Do EMTs or MDs have greater authority on a medical emergency scene?
Read the response and add your own thoughts in the comments
A question posted recently on Quora asked "Who has greater authority on the scene of a medical emergency, EMTs or MDs?" EMT-P Anderson Moorer gave his opinion on the topic. Read his response, and add your own to the comments.
The senior EMT on scene has the responsibility for decision making regarding patient care and has the authority to choose to disregard medical orders from physicians excepting those in their chain of command.
All EMTs are operating under the direction of a physician in every aspect of medical care at all times, either "on-line" via radio and telemetry with physicians in their chain of command or "off line" via pre-established standing orders signed by a medical director.
That EMT may and often will make the decision to accept medical direction from a physician on scene, and must also recognize that a conscious and alert patient may choose to accept care from a physician and/or refuse care from EMS. When a physician on scene wishes to direct medical care, the usual protocol is to contact and gain approval of the current on-line MD or follow existing directions on how to respond which vary depending on the agency.
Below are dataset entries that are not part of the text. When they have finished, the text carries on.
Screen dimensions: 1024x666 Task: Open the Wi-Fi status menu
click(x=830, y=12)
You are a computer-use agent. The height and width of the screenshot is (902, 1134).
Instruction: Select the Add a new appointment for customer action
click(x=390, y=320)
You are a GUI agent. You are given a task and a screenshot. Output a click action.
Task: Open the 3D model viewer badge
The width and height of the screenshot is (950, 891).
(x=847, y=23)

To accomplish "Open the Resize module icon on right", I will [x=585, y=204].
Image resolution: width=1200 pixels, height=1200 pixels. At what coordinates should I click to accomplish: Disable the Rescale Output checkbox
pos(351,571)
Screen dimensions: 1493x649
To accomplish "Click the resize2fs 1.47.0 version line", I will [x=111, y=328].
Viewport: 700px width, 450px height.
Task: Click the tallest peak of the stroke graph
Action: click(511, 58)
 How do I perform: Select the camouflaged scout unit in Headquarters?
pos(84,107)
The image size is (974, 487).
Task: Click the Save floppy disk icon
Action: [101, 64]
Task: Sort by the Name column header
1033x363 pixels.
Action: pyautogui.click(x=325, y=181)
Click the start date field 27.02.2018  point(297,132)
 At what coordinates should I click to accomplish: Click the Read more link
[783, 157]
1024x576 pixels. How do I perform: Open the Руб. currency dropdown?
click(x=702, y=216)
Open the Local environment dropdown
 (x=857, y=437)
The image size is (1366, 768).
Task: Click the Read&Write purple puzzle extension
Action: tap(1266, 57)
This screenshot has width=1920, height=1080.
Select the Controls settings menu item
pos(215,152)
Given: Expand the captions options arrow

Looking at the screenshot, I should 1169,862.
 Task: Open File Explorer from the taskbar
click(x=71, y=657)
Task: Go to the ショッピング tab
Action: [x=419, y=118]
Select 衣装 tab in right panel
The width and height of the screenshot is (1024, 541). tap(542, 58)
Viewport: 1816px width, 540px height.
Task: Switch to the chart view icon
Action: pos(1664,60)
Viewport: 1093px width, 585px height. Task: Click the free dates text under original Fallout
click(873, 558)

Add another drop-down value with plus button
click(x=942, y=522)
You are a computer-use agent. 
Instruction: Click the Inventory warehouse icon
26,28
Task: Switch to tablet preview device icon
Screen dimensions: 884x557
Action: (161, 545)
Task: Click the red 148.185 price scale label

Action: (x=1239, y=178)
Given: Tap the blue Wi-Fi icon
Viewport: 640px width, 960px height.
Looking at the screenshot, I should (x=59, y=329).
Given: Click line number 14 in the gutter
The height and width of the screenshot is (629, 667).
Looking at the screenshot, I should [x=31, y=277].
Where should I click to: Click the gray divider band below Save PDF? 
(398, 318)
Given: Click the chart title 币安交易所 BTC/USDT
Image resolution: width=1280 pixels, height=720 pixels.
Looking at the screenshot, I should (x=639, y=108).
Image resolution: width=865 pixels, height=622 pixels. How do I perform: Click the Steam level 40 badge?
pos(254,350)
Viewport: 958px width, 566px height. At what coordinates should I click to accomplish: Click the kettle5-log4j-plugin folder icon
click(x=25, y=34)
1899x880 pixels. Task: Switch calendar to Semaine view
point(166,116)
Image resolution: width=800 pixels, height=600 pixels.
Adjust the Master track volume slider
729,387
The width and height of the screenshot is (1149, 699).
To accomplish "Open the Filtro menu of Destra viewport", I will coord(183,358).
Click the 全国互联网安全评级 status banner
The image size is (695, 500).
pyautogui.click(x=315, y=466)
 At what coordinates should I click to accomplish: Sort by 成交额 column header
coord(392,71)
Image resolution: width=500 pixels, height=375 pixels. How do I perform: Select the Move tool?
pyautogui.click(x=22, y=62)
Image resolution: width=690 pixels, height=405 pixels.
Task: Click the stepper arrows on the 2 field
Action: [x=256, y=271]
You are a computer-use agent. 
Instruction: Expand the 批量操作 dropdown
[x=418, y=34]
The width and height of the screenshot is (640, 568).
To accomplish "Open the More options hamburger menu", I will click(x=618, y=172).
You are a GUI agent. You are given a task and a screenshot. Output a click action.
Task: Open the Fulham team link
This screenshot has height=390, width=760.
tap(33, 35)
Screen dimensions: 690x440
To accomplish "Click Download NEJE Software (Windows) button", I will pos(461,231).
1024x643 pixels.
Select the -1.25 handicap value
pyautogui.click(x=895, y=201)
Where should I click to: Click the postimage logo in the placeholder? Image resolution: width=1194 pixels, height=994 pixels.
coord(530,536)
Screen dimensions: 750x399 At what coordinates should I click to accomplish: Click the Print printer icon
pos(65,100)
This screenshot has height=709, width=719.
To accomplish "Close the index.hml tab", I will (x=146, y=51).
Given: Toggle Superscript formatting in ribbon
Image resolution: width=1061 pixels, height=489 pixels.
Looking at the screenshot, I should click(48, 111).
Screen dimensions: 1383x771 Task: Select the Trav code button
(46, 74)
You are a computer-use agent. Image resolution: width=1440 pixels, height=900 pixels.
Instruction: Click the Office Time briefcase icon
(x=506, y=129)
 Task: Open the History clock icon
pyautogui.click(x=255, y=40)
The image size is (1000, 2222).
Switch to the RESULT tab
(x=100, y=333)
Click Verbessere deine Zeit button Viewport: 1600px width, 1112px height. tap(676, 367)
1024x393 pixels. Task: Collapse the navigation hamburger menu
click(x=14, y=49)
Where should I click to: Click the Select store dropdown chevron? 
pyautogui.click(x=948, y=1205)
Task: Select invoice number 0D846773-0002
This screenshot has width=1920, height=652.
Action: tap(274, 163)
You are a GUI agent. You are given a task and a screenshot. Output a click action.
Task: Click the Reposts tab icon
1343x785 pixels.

When an EMT does cede medical control to an on-scene physician they are still bound by their usual scope of practice (they cannot follow orders for treatment which exceed their abilities or training) and they are bound to re-assume control when the on-site physician either leaves or deviates from an appropriate standard of care.
The physician cannot give orders and walk away, or give instructions for care during transport without riding along. They must also provide documentation of care, their credentials, etc.
The EMT has both police on scene and physicians in the ER available to back any decisions in this regard.
In a practical sense, usually the only physicians who will want to get involved are capable critical care providers already known to EMS and able to integrate smoothly with a simple call to the hospital.
On very rare occasions EMS encounters someone who identifies themselves as a physician who is suspect. They may be lying or in a grey area like a medical student, or what have you. Usually, it quickly becomes obvious that they are not capable of a professional level of intervention and if a typical brush off doesn’t work EMS calls in seeking an order to maintain control while catching the eye of the nearest police officer. It happens, but only rarely.
Most paramedics and EMT supervisors are quickly able to establish who should be in control of patient care in an emergency; and they do not cede control unless absolutely certain it is both legal and in the best interest of the patient.